***** Records for this exercise *****

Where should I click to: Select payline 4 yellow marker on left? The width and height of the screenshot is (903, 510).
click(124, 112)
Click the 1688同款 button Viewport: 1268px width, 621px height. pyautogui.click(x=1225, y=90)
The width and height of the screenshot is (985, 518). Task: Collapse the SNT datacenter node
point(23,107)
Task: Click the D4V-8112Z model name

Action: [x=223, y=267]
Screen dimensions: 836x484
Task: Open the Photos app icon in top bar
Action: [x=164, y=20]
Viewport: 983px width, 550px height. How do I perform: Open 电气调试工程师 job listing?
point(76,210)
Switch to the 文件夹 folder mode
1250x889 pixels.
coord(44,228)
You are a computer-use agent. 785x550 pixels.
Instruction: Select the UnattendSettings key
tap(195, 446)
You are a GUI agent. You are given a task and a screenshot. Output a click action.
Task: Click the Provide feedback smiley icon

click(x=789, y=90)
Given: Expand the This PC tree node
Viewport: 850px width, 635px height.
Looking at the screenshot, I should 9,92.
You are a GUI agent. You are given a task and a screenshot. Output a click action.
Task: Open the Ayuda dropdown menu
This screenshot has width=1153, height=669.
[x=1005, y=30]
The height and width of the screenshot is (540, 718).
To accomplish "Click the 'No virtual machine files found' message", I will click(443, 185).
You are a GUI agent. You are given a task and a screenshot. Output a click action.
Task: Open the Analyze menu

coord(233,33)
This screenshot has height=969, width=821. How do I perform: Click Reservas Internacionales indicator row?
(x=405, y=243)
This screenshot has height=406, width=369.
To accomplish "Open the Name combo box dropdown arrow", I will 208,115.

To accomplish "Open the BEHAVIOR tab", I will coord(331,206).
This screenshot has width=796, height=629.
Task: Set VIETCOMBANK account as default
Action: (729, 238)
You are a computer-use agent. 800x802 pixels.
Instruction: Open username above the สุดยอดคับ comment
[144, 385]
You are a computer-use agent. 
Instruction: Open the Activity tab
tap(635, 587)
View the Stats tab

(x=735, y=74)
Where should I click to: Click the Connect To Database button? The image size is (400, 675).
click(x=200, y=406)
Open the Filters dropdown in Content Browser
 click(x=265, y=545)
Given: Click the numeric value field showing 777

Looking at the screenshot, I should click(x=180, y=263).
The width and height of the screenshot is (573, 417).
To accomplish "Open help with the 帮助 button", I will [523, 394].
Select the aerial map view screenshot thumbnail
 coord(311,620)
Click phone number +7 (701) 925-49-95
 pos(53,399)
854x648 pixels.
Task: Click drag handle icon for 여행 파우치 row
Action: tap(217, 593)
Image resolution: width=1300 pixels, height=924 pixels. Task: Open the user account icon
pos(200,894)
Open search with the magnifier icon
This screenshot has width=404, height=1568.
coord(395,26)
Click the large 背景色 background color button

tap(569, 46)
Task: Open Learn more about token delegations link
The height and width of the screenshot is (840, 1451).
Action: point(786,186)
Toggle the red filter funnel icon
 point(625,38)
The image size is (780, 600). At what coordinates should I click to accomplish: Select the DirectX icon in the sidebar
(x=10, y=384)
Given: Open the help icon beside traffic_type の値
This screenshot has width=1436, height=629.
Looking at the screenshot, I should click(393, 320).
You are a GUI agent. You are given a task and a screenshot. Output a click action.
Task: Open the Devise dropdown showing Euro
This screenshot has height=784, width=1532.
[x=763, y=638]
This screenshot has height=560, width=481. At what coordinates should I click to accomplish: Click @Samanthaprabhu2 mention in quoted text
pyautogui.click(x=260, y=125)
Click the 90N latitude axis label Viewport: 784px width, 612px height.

*****

Description of the task. Show the lines of the records above that mention "help".

Solution for this exercise.
To accomplish "Open help with the 帮助 button", I will [523, 394].
Given: Open the help icon beside traffic_type の値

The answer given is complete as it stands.